— INPUT —
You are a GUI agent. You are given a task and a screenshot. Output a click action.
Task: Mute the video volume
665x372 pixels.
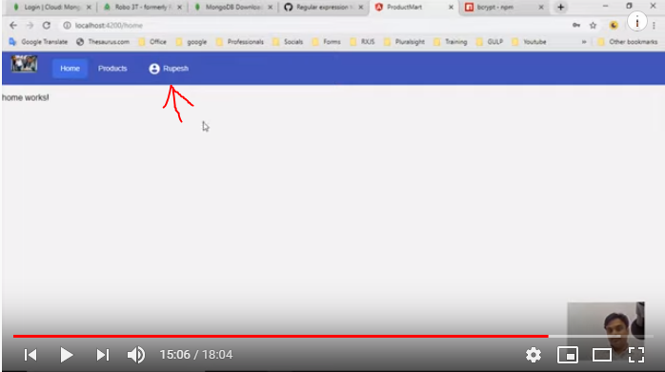pyautogui.click(x=135, y=355)
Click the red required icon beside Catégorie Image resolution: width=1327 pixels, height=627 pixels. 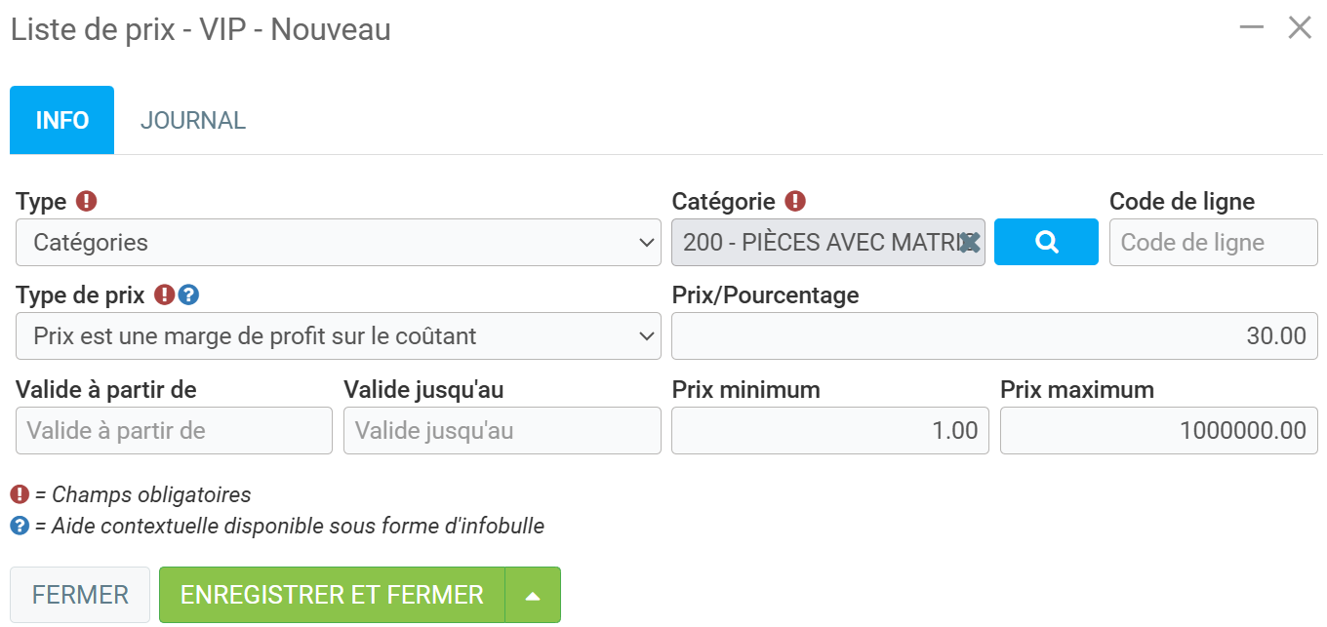(x=796, y=201)
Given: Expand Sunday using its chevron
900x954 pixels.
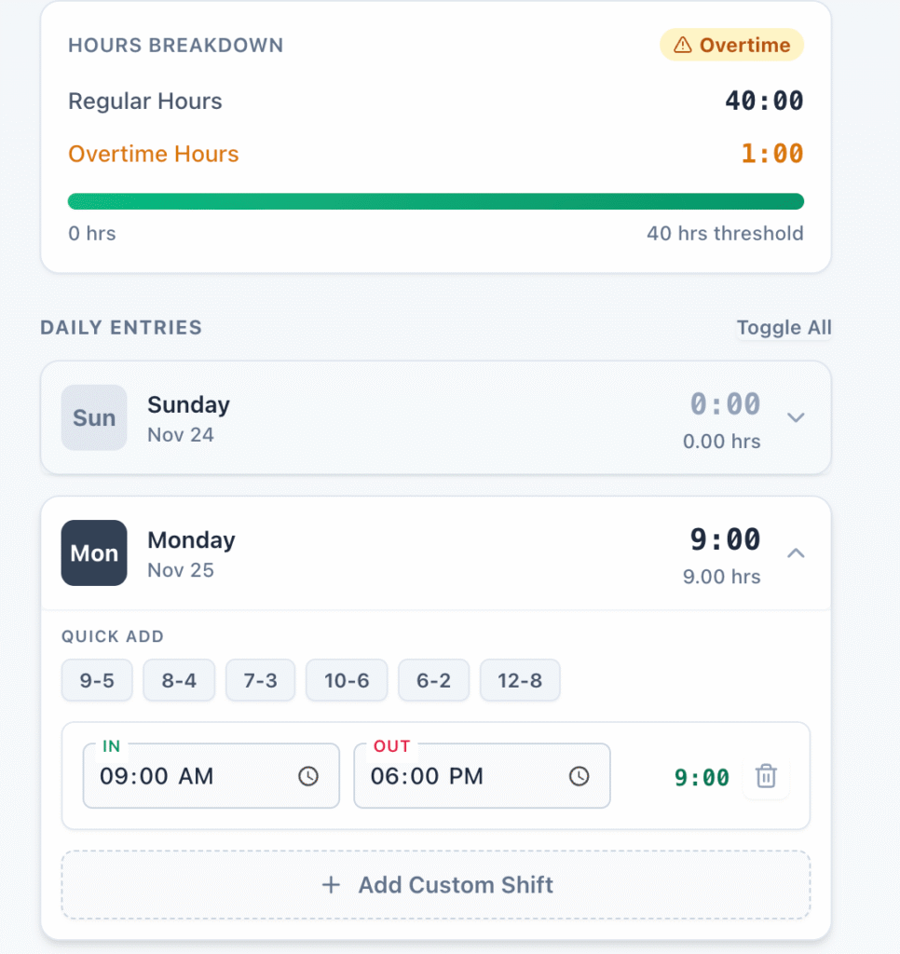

— TASK —
Rewrite the rows from the line with "Given: Expand Sunday using its chevron" through the end of the rows, substituting "arrow icon" for "chevron" and changing nothing else. Leave the pictures out of your answer.

— WRITTEN SOLUTION —
Given: Expand Sunday using its arrow icon
900x954 pixels.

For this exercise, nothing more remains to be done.